O ministro do Supremo Tribunal Federal (STF), André Mendonça, deu autorização à Polícia Federal (PF) para abrir um inquérito que investiga Fábio Luís Lula da Silva, conhecido como Lulinha e filho do presidente Lula (PT). A investigação visa apurar suspeitas de crimes de corrupção e tráfico de influência no governo federal, relacionados à autorização e comercialização de cannabis medicinal.
A decisão de Mendonça foi tomada a partir de um pedido da própria PF, que buscou a abertura de uma investigação autônoma após o nome de Lulinha ter surgido em investigações de outro caso, que envolve desvios no Instituto Nacional do Seguro Social (INSS). O nome do empresário foi mencionado inicialmente nas apurações da Operação Sem Desconto, que investiga um esquema de desvios de aposentadorias no INSS, estimados em cerca de R$ 6 bilhões.
Durante as investigações, Lulinha confirmou ao STF que viajou a Portugal com despesas pagas por Antônio Camilo Antunes, também conhecido como “Careca do INSS”, que é apontado como líder do esquema.

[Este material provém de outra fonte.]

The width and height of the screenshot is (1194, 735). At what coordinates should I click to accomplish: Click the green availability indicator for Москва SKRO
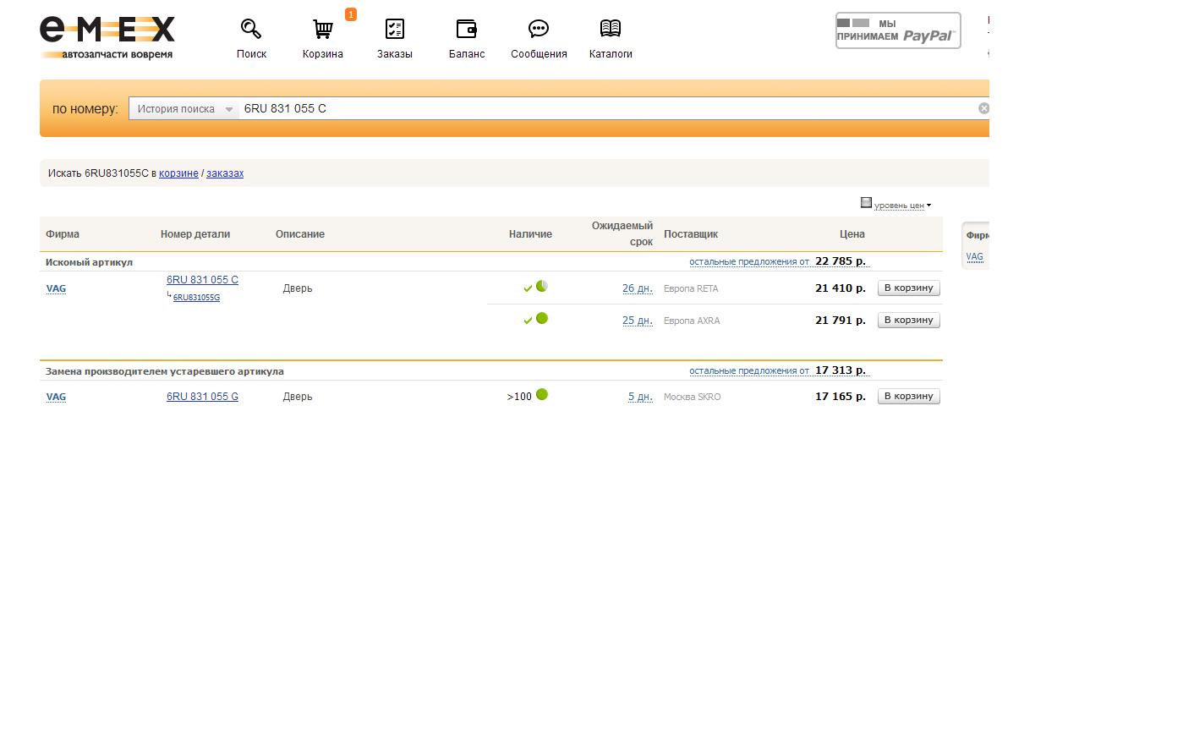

A intermediação dessa viagem foi feita pela empresária Roberta Luchsinger, que recebeu R$ 1,5 milhão de Antunes sob a alegação de prestar serviços de consultoria para a regulação do mercado de cannabis no Brasil.
Após concluir que as suspeitas relacionadas ao mercado de cannabis não têm conexão direta com as fraudes nos benefícios do INSS, a PF solicitou ao STF a separação dos casos, resultando na abertura deste novo inquérito.
A investigação da PF busca esclarecer Se Fábio Luís Lula da Silva utilizou sua posição para atuar como lobista. Entre as suspeitas levantadas estão a possibilidade de que o empresário tenha cobrado vantagens financeiras para facilitar o acesso de empresas ao governo federal e a realização de contatos suspeitos com servidores do governo, incluindo o gabinete da Presidência da República e o Ministério da Saúde.
O advogado de Lulinha afirmou que se o empresário não fosse filho do presidente Lula, o inquérito não teria sido instaurado, ressaltando que a PF não encontrou provas contra ele na investigação principal sobre o INSS.